NetBSD Problem Report #55185
From martin@aprisoft.de Sat Apr 18 12:46:13 2020
Return-Path: <martin@aprisoft.de>
Received: from mail.netbsd.org (mail.netbsd.org [199.233.217.200])
(using TLSv1.2 with cipher ECDHE-RSA-AES256-GCM-SHA384 (256/256 bits))
(Client CN "mail.NetBSD.org", Issuer "mail.NetBSD.org CA" (not verified))
by mollari.NetBSD.org (Postfix) with ESMTPS id 1D3951A9213
for <gnats-bugs@gnats.NetBSD.org>; Sat, 18 Apr 2020 12:46:13 +0000 (UTC)

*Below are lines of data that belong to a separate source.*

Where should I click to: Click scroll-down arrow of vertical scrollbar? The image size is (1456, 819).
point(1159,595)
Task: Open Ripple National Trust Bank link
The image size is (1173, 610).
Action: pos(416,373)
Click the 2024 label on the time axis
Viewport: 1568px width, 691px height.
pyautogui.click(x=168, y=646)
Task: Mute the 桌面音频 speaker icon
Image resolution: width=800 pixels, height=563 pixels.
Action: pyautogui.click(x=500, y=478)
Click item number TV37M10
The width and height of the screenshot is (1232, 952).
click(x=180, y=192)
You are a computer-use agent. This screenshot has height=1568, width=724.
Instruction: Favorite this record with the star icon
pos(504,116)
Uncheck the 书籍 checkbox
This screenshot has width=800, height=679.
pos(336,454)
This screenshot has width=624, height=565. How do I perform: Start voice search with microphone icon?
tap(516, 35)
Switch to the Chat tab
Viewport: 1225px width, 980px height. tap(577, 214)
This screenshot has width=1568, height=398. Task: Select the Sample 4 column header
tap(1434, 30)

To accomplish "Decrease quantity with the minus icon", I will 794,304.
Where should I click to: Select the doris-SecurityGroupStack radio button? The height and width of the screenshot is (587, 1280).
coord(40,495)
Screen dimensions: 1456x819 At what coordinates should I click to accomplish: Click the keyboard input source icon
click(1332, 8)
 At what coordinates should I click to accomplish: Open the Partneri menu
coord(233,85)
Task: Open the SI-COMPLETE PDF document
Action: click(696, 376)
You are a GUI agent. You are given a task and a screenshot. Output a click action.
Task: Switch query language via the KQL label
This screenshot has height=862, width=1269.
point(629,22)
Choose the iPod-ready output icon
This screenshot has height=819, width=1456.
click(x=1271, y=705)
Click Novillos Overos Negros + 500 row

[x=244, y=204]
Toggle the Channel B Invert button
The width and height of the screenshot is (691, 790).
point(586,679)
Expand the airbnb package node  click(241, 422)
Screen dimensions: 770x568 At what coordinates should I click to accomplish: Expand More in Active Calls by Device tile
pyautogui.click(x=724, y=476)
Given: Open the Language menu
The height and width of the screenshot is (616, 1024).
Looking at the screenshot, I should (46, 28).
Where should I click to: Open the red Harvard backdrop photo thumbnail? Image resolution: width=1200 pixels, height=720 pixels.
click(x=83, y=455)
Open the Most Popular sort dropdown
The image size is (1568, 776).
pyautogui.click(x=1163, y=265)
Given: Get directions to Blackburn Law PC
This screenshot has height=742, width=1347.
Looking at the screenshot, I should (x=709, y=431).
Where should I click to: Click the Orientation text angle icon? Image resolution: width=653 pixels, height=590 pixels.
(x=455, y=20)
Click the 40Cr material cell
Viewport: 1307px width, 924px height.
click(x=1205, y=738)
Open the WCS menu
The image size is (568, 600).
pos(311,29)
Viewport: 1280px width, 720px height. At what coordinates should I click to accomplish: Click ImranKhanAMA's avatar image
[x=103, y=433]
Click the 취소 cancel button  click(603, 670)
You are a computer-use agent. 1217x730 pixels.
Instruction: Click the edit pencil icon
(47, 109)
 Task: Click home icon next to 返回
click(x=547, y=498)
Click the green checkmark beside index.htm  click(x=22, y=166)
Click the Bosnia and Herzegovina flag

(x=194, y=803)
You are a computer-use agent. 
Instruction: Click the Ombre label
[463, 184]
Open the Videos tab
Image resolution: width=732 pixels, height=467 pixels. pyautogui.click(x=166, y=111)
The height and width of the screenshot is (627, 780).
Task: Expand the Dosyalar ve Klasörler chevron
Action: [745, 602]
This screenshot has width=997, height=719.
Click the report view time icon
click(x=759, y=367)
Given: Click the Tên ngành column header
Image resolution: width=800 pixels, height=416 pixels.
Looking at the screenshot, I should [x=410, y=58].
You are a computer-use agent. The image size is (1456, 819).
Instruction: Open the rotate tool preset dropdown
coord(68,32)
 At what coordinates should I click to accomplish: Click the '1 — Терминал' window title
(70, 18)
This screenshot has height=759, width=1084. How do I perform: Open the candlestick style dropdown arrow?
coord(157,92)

Message-Id: <20200418124603.3AA9B5CC803@emmas.aprisoft.de>
Date: Sat, 18 Apr 2020 14:46:03 +0200 (CEST)
From: martin@NetBSD.org
Reply-To: martin@NetBSD.org
To: gnats-bugs@NetBSD.org
Subject: Can not boot a LOCKDEBUG kernel
X-Send-Pr-Version: 3.95
>Number: 55185
>Category: kern
>Synopsis: Can not boot a LOCKDEBUG kernel
>Confidential: no
>Severity: critical
>Priority: high
>Responsible: kern-bug-people
>State: open
>Class: sw-bug
>Submitter-Id: net
>Arrival-Date: Sat Apr 18 12:50:00 +0000 2020
>Last-Modified: Sat May 02 09:20:01 +0000 2020
>Originator: Martin Husemann
>Release: NetBSD 9.99.56
>Organization:
The NetBSD Foundation, Inc.
>Environment:
System: NetBSD seven-days-to-the-wolves.aprisoft.de 9.99.56 NetBSD 9.99.56 (GENERIC) #382: Mon Apr 13 13:20:58 CEST 2020 martin@seven-days-to-the-wolves.aprisoft.de:/work/src/sys/arch/amd64/compile/GENERIC amd64
Architecture: x86_64
Machine: amd64
>Description:
I am trying to boot a DIAGNOSTIC/DEBUG/LOCKDEBUG kernel, but it fails:
[ 20.3553975] nouveau0: info: NVIDIA GF104 (0c4100a1)
[ 20.5502778] nouveau0: info: bios: version 70.04.2e.00.04
[ 20.6302982] nouveau0: interrupting at ioapic0 pin 18 (nouveau0)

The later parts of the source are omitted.